El director asume que estamos ante una historia opresiva, anuladora, castradora, en muchos aspectos, de la personalidad de ambos jóvenes a los que el paso de tiempo deja cicatrices estéticas enormemente profundas, desgastados por una vida en ansiedad continua en la que una va recuperando su estética mientras el otro se apaga de la misma manera que pierde el cabello y aumentan sus ojeras. Ana y Toma, como personajes únicos que conducen el relato, asumen un protagonismo absoluto en pantalla, sus rostros, en primeros planos, con los cuerpos muy enfocados y mostrados parcialmente, con una cámara encima de los personajes que nos elimina el espacio, el aire, donde apenas hay momentos para el respiro, como si el exterior no existiera o éste no dejara de ser una pequeña cápsula en la que los personajes se aíslan pese a estar en compañía de otros. El tiempo, así, se hace eterno, cualquier minuto se transforma en una hora en este estado de dependencia-vigilancia permanente, un gota a gota que va calando mediante saltos en los que el inicio de la relación, la consolidación, la maternidad y el desplome de la misma se van alternando, potenciando uno sobre otro segmento en función del propio desarrollo temporal del filme, y ello aunque sabemos, desde muy pronto, porque Netzer no intenta engañarnos, que toda esa apariencia de doble dependencia irrompible ha saltado por los aires. Diseccionando a la pareja el director, como muchos de sus compatriotas actuales, disecciona también a una sociedad rumana que no se desprende todavía de los rescoldos de la dictadura (presente en los padres de ambos) y que intenta modernizarse vigilada y controlada por una presencia de la iglesia, en lo público y en lo íntimo, muy poderosa.

“Ana, mon amour” es una historia de erróneas interpretaciones, de soledades necesitadas de afecto que se tiñen de amorosas cuando sólo la dependencia recíproca mantiene el hilo de unión entre ambos.

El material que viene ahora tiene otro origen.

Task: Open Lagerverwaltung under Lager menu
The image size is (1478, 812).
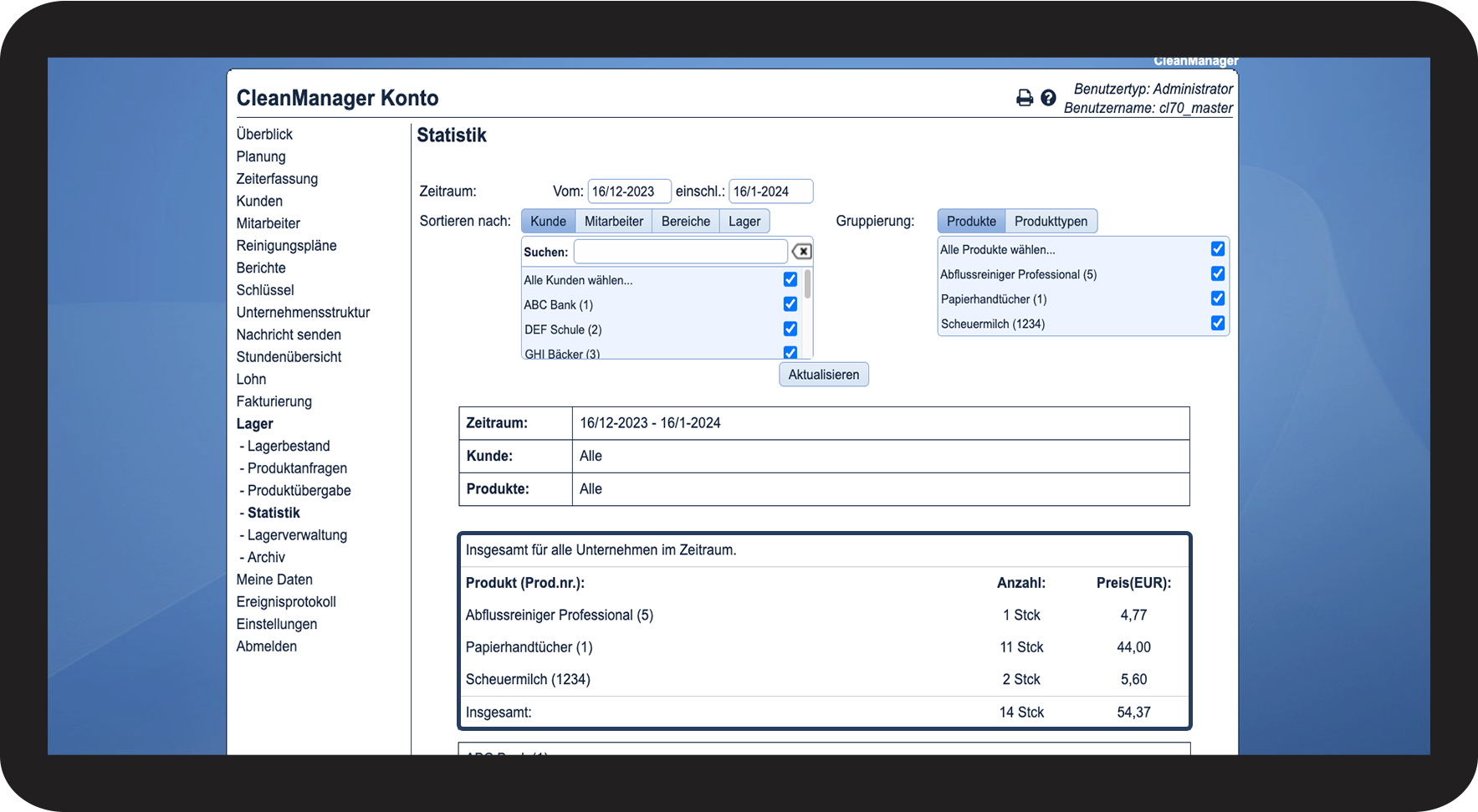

La escena inicial, sin preámbulo, donde Ana y Toma hablan sobre la obra de Nietzsche y las aparentes malas interpretaciones de la misma, mientras el sonido de fondo son los gritos y jadeos de una mujer con su pareja, nos anuncia, de manera anticipada, la verdadera esencia de esa relación que se está gestando, la realidad y el deseo, la mutua atracción sexual de ambos que se dibuja en el hecho físico de un tercero y la realidad de que esa relación se va a fundamentar y va a desarrollarse sobre una mala interpretación de los sentimientos propios, el mal entendido concepto de “superhombre” de Nietzsche es trasunto de un mal entendido concepto de “amor” para Toma y Ana. Incluso el mismo título, “Ana, mon amour”, permite ser interpretado como la referencia explícita al amor de Toma por Ana como algo único y exclusivo, o a dos conceptos radicalmente diferentes y hasta opuestos, Ana por un lado y el amor por otro, porque el “mi amor” del título puede entenderse como el amor personal, puramente egoísta, interesado, dependiente, que Toma desarrolla por Ana para olvidarse de su lastre emocional procedente del pasado, llamando a esa necesidad amor cuando no deja de ser una terapia. Rodada con una luz apagada, como el estado de ánimo de sus protagonistas, la película concluye de una manera acelerada y equívoca, que quizás provoque más de un desconcierto en el espectador al mezclar el sueño con la realidad y ofrecer una interpretación psicoanalítica muy precipitada e inconclusa. Si Ana ha pasado muchos años en terapia, Toma no puede pretender obtener todas las respuestas en unos pocos meses, “eso lo hablamos el próximo jueves” con que se despide el psicoanalista interpretado por Adrian Titieni, uno de los rostros habituales del actual cine rumano, avanza que la solución para los problemas de Toma aún está lejana, pero al menos, ha empezado a entender el origen de sus miedos, el abrupto inicio del film se acompaña de otro no menos abrupto y abierto en su conclusión.